Perception, Interpretation and Managing of Climate Change and Related Natural Hazards in Tajikistan
|Trägerschaft||Institut für Islamwissenschaft und Neuere Orientalische Phililogie|
|Betreuung||Prof. Dr. Anke von Kügelgen|
|Finanzierung||privat; Unterstützung durch ACTED Tajikistan, FOCUS Humanitarian Assistance (Tajikistan), Swiss Cooperation Office, Dushanbe.|
Tajikistan is highly disaster-prone; climate-induced disasters like floods, droughts, mud flows, cold waves or snow avalanches constitute a major threat to people’s live, livelihood and (sustainable) development in almost every corner of the country. Whereas scientific technical knowledge about climate change and resulting natural hazards and environmental degradation exists to a certain extent, the knowledge about the understanding of people's perception and interpretation of nature and their views and approaches to today's environmental changes and risks is scarce. This gap was addressed with this thesis by fieldwork using ethnographic methods in selected villages in predominately Sunni Southern Khatlon and Ismaili Kuhistoni Badakhshon. A total of 230 interviews and focus group discussions were conducted between 2010 and 2013 in these two geographically very different areas. The interpretation of the results explains differences of the scientific technical and local citizens' views and highlights to what extent the perception and resulting actions are influenced by factors like educational background, religious affiliation and depth of religiosity or gender. A review of today’s literature of the Muslim academic community about the topic was carried out in addition to the fieldwork.

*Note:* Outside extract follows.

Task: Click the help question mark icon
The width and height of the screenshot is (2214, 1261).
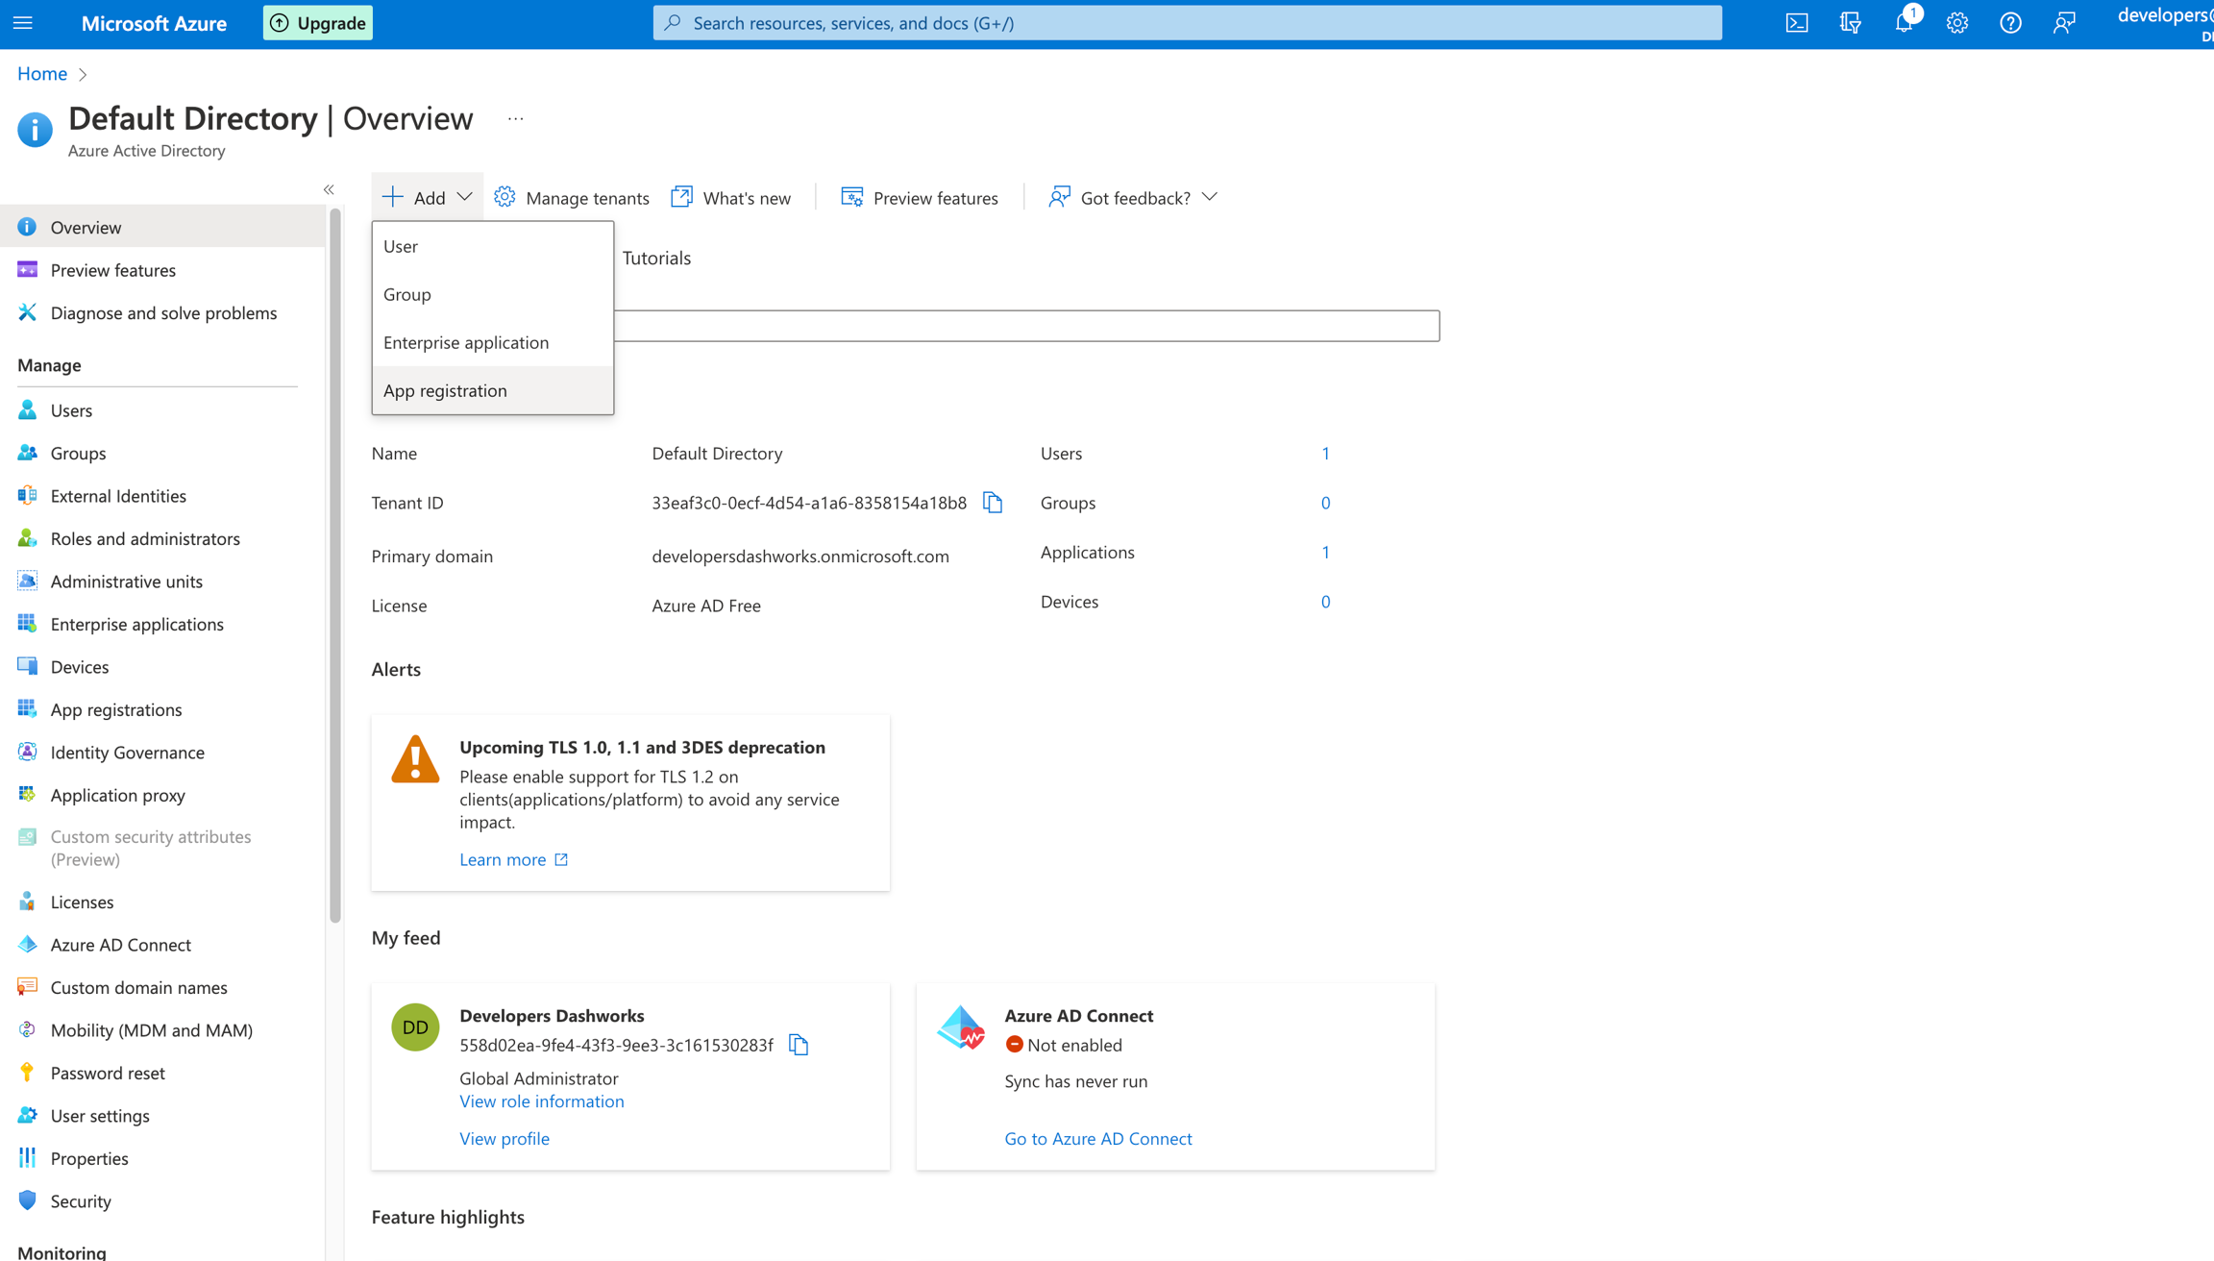Action: (x=2010, y=23)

The view on and the perception of risks from natural hazards and the interpretation of subsequent disasters is strongly influenced by the Muslim culture on the one side and on the other side by the difficult living conditions of individuals, households, communities and the society as a whole. These risks from natural hazards are definitely not at the forefront of people’s mind. Economic constraints, health risks or lack in educational opportunities are more important.